Enterprise Computing As sensors and RFID tags become more widely deployed, and data streams from commodity exchanges, telecom services and other sources become more widely and freely available, new application areas for business computing systems are emerging. It is becoming increasingly important for enterprises to build applications that use this data to detect and respond to potential threats and opportunities (“critical states”). Streaming applications analyze events from many different sources and in many different forms (numerical, textual, and visual) to determine when a critical condition exists and what the appropriate response should be.

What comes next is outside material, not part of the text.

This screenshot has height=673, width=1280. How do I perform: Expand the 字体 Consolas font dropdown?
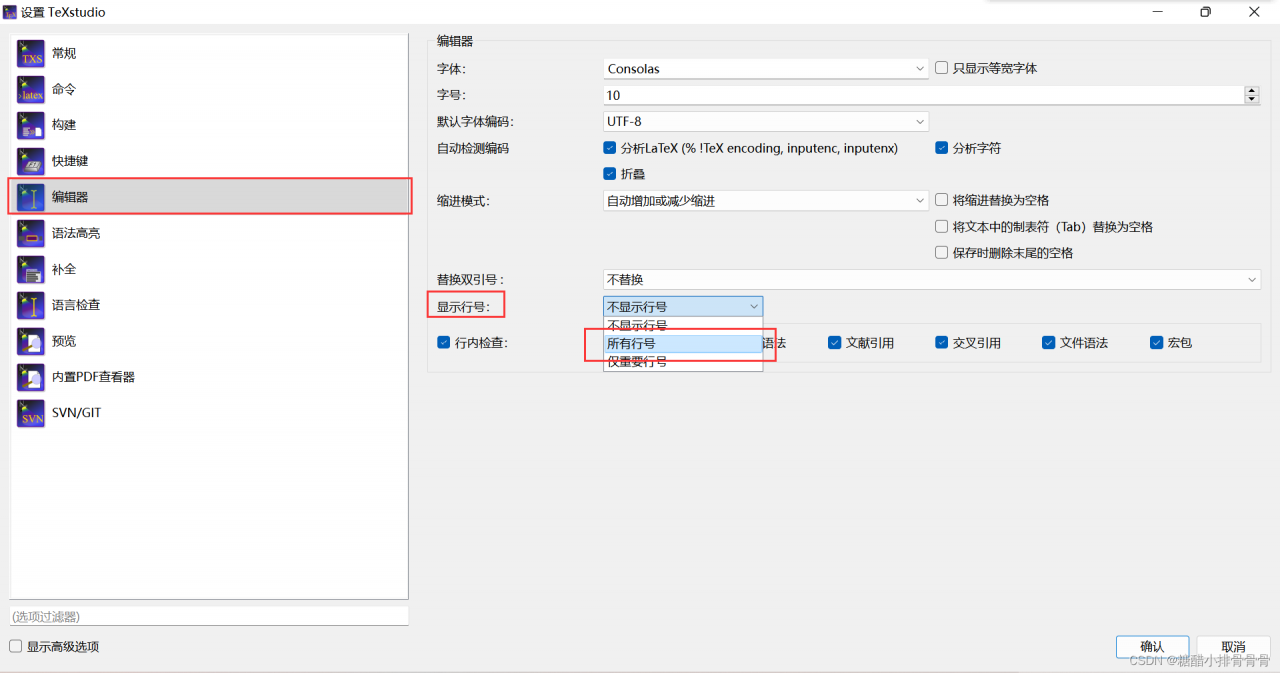click(766, 69)
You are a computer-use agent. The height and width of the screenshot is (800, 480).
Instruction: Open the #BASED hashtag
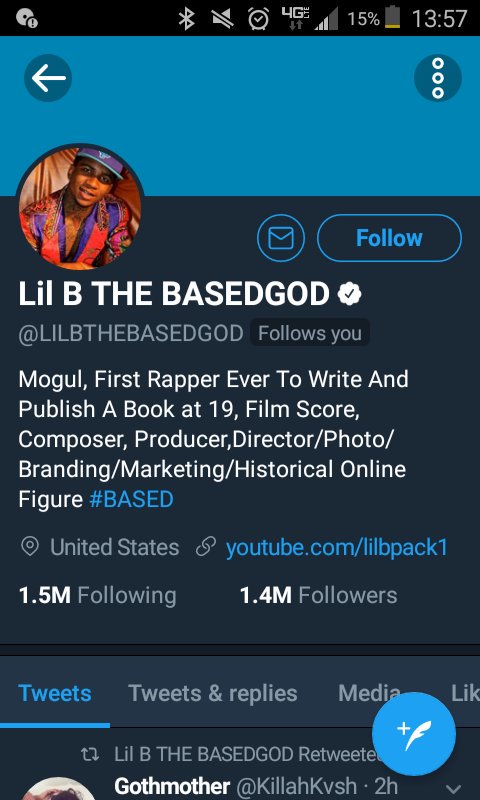(x=131, y=499)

They allow enterprise computer systems to act as "information factories"; just as industrial factories create value by transforming raw materials into finished products, information factories create value by transforming raw events into structured data. This transformation can require significant computational resources, so it is important to both design efficient and reliable heuristics and to make the best possible use of the available computing infrastructure when executing these heuristics.

Future Directions

A comparison of eleven static heuristics for mapping a class of independent tasks on heterogeneous distributed computing systems.Journal of Parallel and Distributed Computing. Timing Analysis for Fixed-Priority Scheduling of Hard Real-Time Systems.IEEE Transaction of Software Engineering J. On the Complexity of Fixed-Priority Scheduling of Periodic Real-Time Tasks.Performance Evaluation February 1982.